**GOAL OF THE EXERCISE:** Copy out the rows verbatim, from the line containing "Expand the UF Minas Gerais dropdown" through the final line of the rows, including both of those lines.

**DATA SUPPLIED:**

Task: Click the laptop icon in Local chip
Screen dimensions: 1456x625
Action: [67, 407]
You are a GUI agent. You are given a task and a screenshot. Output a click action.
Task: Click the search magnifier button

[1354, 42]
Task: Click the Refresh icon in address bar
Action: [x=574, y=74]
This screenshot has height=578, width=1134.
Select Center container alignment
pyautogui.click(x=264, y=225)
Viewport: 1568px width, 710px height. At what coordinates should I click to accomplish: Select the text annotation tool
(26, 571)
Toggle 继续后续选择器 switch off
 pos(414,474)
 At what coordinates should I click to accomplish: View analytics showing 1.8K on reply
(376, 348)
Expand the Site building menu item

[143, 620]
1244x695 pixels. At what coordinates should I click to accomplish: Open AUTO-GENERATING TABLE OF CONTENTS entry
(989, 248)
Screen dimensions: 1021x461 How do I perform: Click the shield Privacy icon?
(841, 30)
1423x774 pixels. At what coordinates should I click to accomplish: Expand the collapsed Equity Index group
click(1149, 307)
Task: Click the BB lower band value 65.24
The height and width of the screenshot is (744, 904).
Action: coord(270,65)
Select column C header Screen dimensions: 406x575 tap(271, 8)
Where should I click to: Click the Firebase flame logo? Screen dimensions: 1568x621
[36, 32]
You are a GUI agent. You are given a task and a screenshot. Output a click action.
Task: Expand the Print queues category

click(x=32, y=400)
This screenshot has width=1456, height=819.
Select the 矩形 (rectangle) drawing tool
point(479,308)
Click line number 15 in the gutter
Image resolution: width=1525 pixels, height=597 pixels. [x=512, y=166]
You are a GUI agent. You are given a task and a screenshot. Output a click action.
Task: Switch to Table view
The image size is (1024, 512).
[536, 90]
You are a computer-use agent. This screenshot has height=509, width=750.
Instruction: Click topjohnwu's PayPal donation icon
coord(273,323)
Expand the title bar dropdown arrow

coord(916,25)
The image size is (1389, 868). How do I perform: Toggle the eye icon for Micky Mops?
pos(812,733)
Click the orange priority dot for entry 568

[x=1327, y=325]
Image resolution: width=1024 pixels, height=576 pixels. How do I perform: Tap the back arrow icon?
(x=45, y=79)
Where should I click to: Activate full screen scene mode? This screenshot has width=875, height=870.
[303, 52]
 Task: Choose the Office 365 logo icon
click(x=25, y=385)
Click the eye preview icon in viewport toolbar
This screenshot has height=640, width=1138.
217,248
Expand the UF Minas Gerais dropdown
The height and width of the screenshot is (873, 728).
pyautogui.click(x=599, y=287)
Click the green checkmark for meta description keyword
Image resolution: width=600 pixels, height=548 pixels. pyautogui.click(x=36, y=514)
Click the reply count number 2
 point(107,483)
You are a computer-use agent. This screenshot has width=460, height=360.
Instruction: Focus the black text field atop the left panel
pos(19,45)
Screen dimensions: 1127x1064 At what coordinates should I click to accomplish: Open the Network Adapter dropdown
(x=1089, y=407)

**COMPLETED TASK:**
Expand the UF Minas Gerais dropdown
The height and width of the screenshot is (873, 728).
pyautogui.click(x=599, y=287)
Click the green checkmark for meta description keyword
Image resolution: width=600 pixels, height=548 pixels. pyautogui.click(x=36, y=514)
Click the reply count number 2
 point(107,483)
You are a computer-use agent. This screenshot has width=460, height=360.
Instruction: Focus the black text field atop the left panel
pos(19,45)
Screen dimensions: 1127x1064 At what coordinates should I click to accomplish: Open the Network Adapter dropdown
(x=1089, y=407)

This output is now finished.